> [Stored items]:
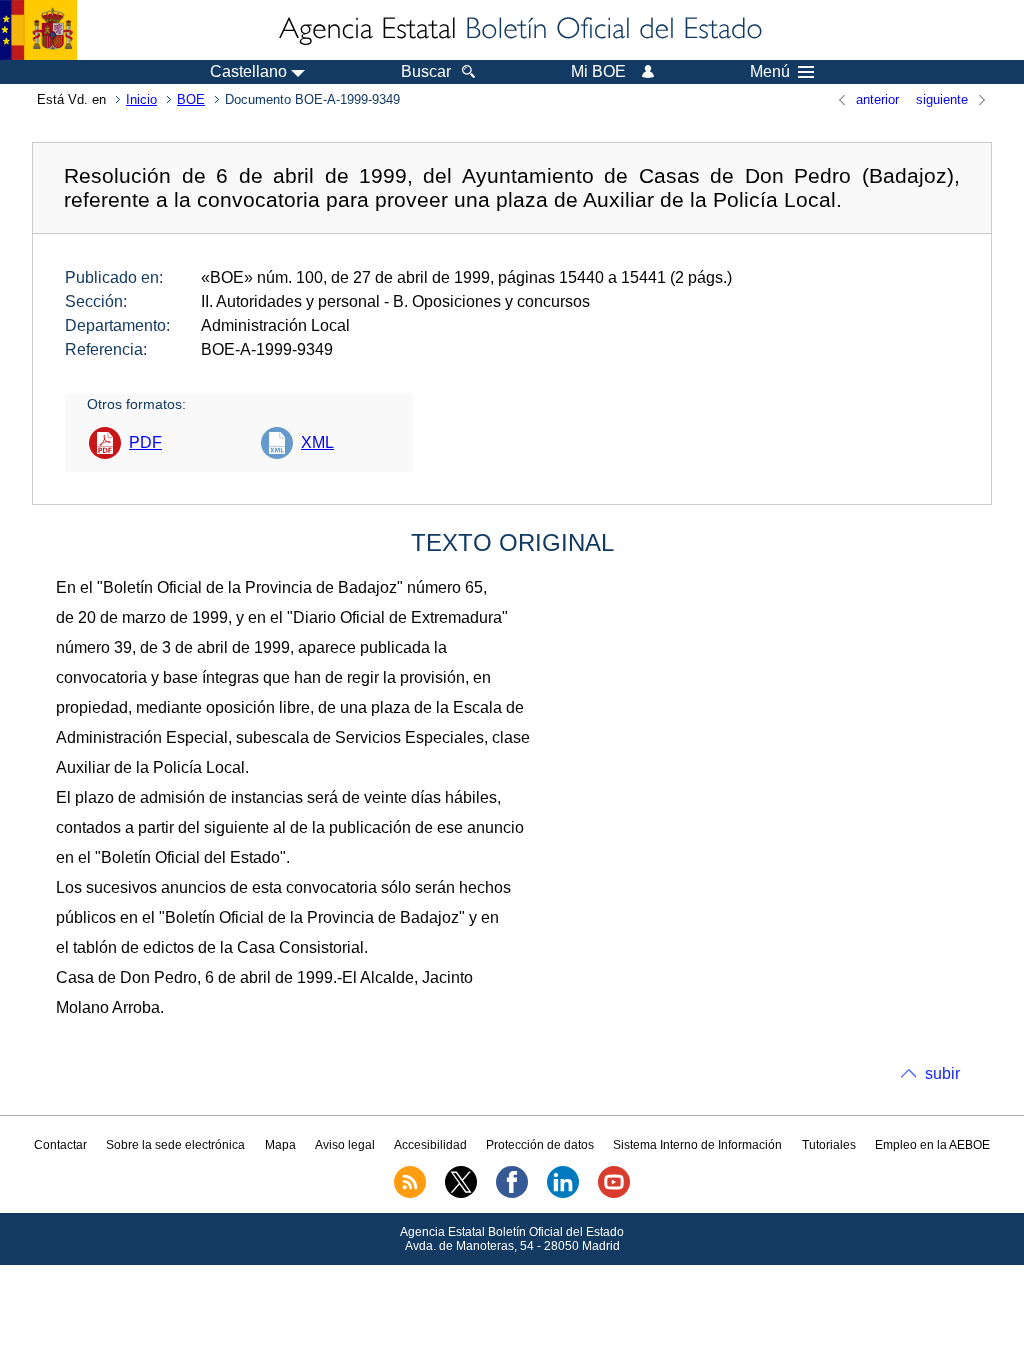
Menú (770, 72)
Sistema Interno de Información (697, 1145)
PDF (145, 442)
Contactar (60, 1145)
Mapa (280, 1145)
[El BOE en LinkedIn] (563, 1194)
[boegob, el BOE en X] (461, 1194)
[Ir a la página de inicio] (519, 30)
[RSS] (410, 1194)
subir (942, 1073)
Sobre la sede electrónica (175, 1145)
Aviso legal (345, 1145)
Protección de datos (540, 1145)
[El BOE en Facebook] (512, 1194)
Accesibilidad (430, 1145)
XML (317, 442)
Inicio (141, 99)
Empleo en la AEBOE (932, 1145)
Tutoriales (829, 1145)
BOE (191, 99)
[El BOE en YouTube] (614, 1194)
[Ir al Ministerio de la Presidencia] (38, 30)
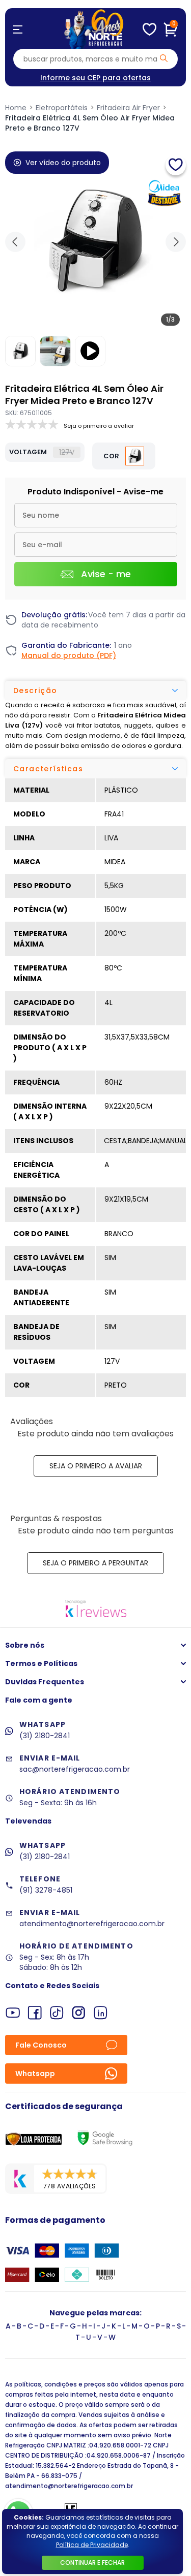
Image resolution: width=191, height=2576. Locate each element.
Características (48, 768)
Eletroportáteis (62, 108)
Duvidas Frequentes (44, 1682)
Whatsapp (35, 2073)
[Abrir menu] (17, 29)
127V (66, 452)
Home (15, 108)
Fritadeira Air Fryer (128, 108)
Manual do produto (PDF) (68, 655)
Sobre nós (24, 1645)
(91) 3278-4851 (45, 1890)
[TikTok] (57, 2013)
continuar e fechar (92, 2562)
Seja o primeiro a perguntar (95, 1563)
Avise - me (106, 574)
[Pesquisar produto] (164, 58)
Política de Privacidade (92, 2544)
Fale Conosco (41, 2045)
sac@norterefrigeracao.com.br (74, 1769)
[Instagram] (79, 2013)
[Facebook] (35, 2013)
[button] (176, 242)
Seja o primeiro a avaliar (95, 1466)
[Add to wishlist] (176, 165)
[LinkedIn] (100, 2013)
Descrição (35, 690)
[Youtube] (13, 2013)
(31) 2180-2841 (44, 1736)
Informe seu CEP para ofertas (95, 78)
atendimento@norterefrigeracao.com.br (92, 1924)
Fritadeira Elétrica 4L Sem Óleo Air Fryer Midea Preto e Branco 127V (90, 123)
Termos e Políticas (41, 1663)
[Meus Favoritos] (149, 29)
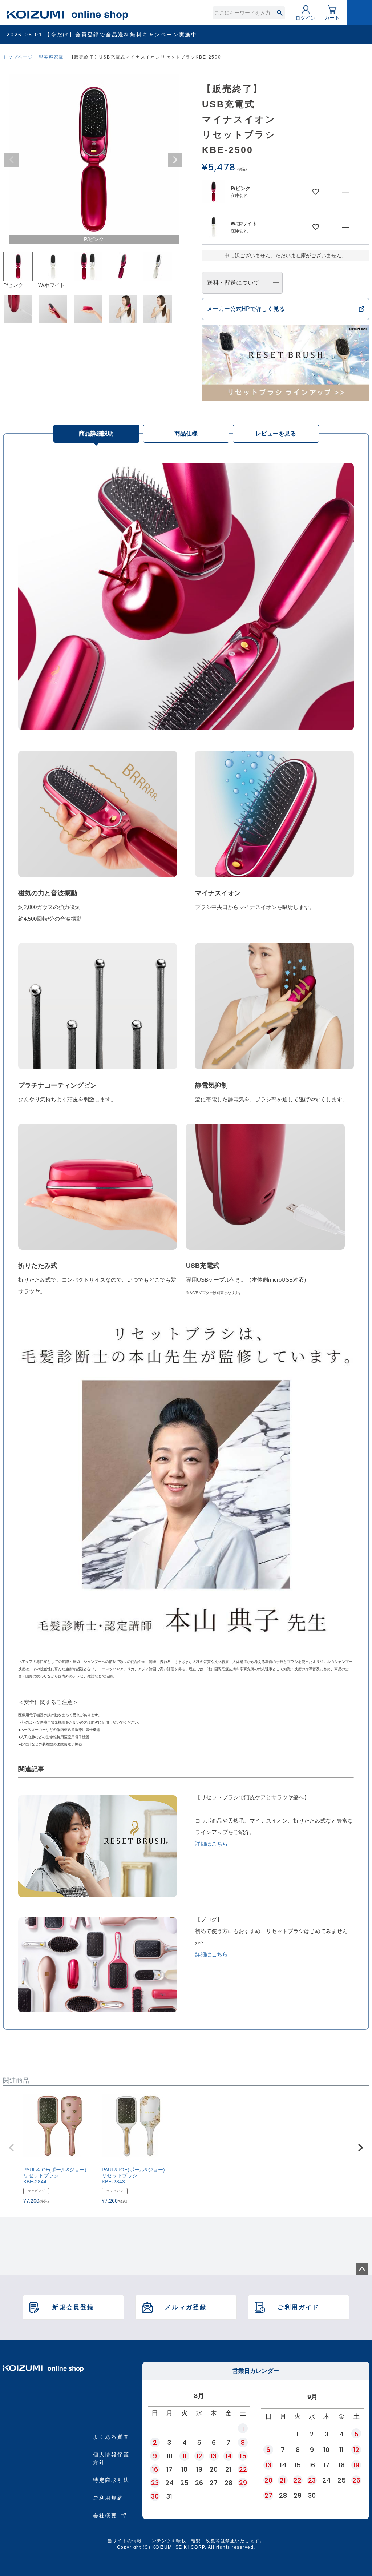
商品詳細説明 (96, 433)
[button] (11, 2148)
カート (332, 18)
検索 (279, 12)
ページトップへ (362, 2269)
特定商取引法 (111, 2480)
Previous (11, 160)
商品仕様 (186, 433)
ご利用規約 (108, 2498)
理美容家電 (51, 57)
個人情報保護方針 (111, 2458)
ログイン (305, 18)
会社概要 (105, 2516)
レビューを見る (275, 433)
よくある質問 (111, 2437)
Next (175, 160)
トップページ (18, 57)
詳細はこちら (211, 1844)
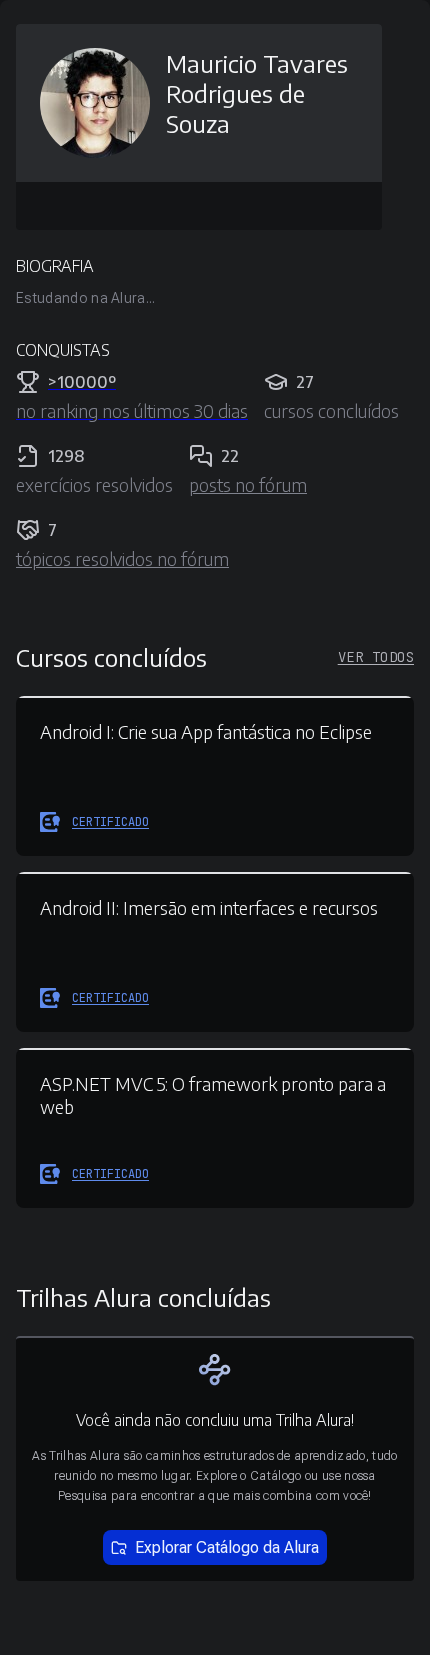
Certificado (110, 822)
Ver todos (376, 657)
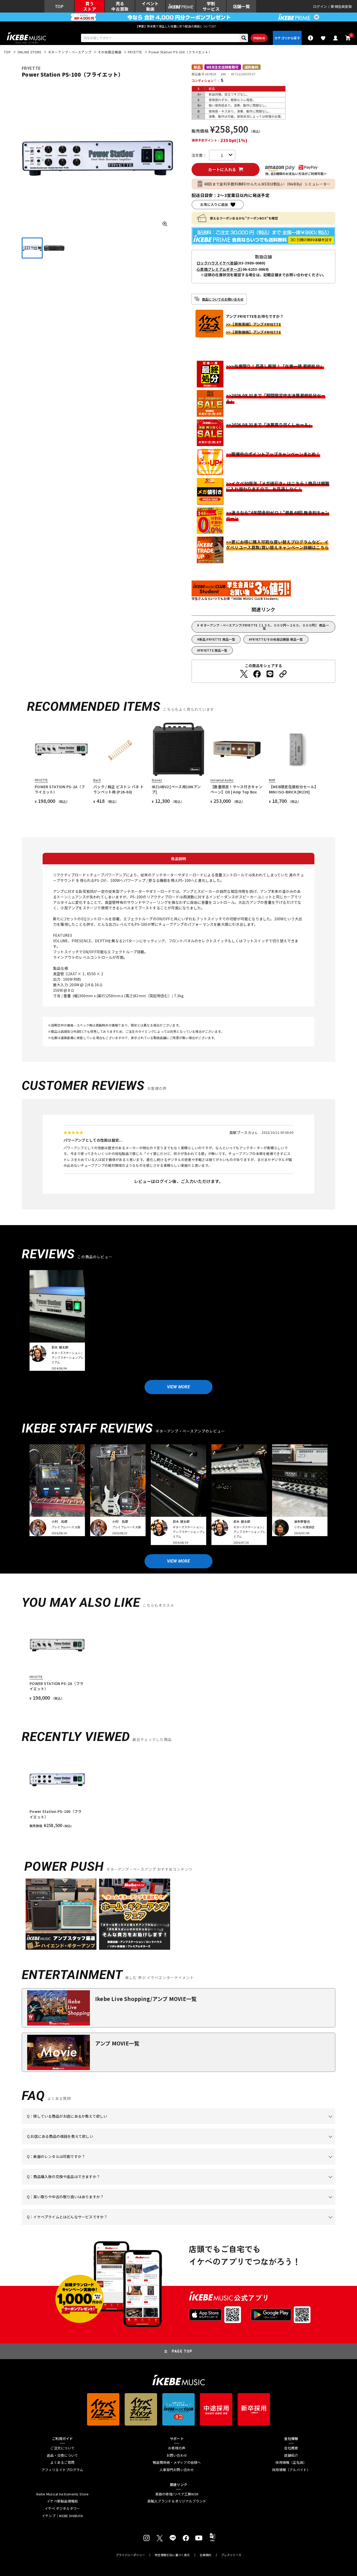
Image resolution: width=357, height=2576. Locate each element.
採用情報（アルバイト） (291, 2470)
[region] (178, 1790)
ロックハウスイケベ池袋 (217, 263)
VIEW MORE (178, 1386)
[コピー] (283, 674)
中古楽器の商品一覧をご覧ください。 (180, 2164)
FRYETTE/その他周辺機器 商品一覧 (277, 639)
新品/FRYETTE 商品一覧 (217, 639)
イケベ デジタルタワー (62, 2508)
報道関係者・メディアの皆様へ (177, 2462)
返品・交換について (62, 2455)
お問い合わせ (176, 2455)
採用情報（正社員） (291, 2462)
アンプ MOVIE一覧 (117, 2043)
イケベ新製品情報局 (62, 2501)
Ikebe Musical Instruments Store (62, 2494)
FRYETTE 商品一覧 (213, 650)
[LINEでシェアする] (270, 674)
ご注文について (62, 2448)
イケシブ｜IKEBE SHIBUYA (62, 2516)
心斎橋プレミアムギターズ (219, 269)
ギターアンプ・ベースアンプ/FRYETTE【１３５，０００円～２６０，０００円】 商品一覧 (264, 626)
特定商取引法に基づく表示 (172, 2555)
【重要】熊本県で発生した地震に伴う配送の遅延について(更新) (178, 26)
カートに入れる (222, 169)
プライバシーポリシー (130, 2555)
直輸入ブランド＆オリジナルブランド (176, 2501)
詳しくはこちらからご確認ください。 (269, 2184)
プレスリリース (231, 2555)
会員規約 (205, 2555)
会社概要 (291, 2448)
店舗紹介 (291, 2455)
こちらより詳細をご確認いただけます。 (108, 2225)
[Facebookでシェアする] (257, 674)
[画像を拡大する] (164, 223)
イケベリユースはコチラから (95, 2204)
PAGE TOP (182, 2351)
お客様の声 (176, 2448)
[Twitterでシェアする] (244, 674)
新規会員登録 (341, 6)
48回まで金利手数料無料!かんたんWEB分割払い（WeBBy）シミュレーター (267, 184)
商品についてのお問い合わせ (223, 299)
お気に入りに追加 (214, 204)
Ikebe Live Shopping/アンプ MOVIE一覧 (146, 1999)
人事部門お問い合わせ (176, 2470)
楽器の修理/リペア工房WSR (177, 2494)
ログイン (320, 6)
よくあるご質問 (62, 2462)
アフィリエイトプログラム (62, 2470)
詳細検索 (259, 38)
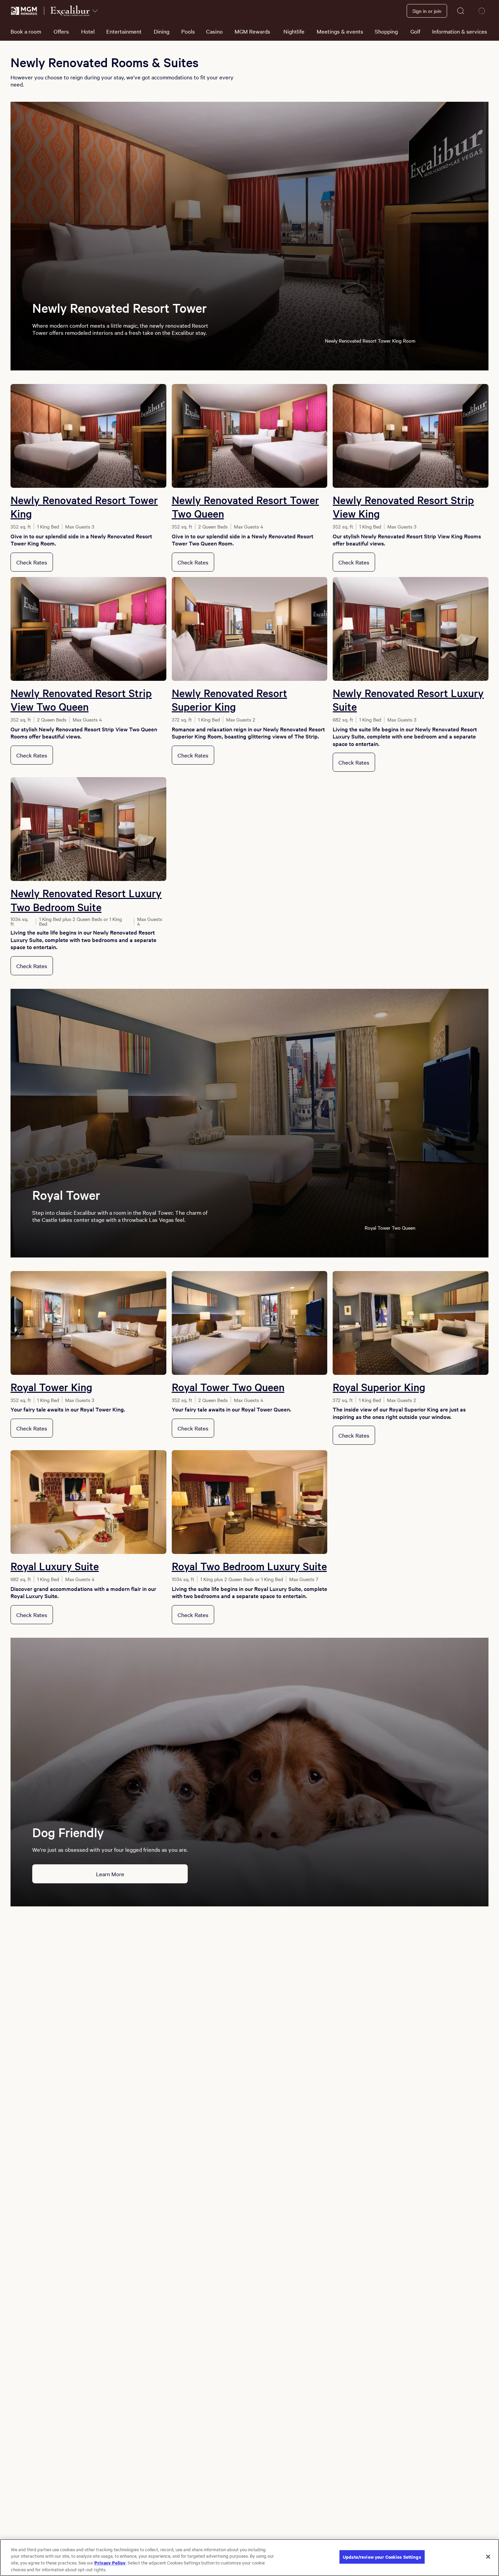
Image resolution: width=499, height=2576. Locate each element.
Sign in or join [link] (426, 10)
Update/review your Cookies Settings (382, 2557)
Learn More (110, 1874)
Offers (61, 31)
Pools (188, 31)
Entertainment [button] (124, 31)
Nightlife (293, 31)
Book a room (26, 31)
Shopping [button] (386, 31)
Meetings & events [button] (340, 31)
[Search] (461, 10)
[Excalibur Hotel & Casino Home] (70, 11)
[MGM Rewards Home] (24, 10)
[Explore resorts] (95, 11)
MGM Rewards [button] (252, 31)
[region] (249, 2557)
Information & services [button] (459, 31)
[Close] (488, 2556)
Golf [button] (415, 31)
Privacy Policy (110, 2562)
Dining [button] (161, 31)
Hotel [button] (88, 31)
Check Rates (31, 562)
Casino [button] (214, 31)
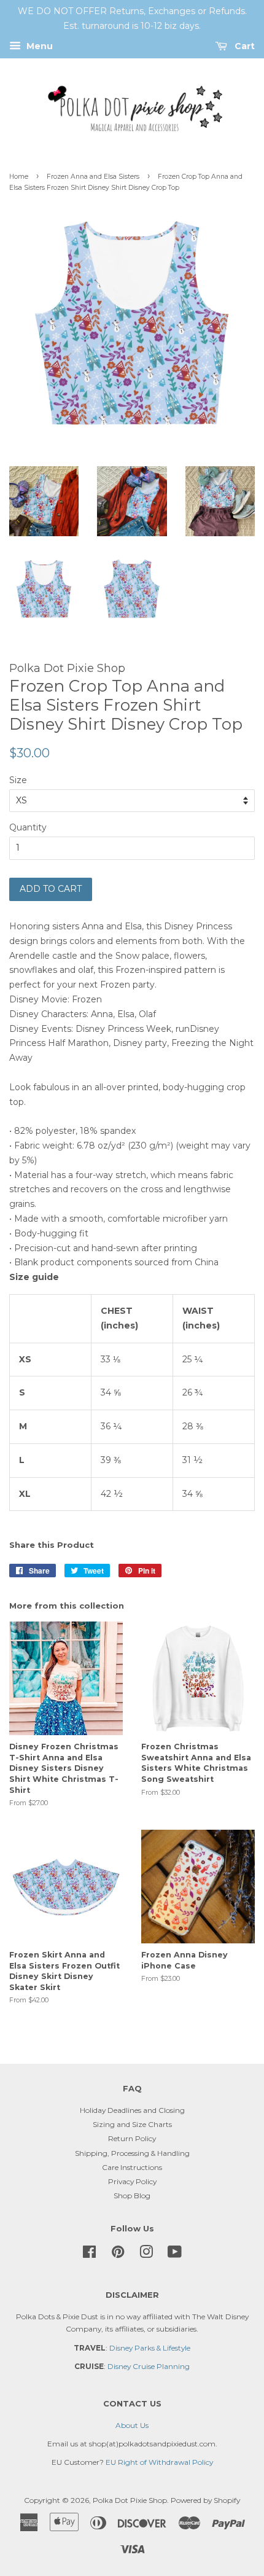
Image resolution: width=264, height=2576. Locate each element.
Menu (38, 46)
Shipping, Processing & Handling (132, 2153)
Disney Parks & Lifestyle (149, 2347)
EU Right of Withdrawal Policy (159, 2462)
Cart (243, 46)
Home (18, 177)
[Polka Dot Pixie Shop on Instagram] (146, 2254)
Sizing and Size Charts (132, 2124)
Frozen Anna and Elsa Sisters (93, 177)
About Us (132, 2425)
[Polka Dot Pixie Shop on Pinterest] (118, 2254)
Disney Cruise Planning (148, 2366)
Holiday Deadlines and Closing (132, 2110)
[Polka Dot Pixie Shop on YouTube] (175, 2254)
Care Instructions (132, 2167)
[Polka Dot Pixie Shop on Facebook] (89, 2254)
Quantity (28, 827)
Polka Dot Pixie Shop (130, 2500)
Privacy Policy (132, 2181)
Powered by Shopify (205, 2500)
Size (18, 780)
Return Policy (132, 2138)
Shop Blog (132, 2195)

> [BRIEF]: Text only, no pictures: please print exactly the lines above from the line with "Inicio (141, 99)" up to and including the line with "Home (15, 108)", and nothing else.

> [EXPECTED ANSWER]:
Inicio (141, 99)
Empleo en la AEBOE (932, 1145)
Tutoriales (829, 1145)
BOE (191, 99)
[El BOE en YouTube] (614, 1194)
[Ir al Ministerio de la Presidencia] (38, 30)
Image resolution: width=191, height=2576. Locate each element.
Características (48, 768)
Eletroportáteis (62, 108)
Duvidas Frequentes (44, 1682)
Whatsapp (35, 2073)
[Abrir menu] (17, 29)
127V (66, 452)
Home (15, 108)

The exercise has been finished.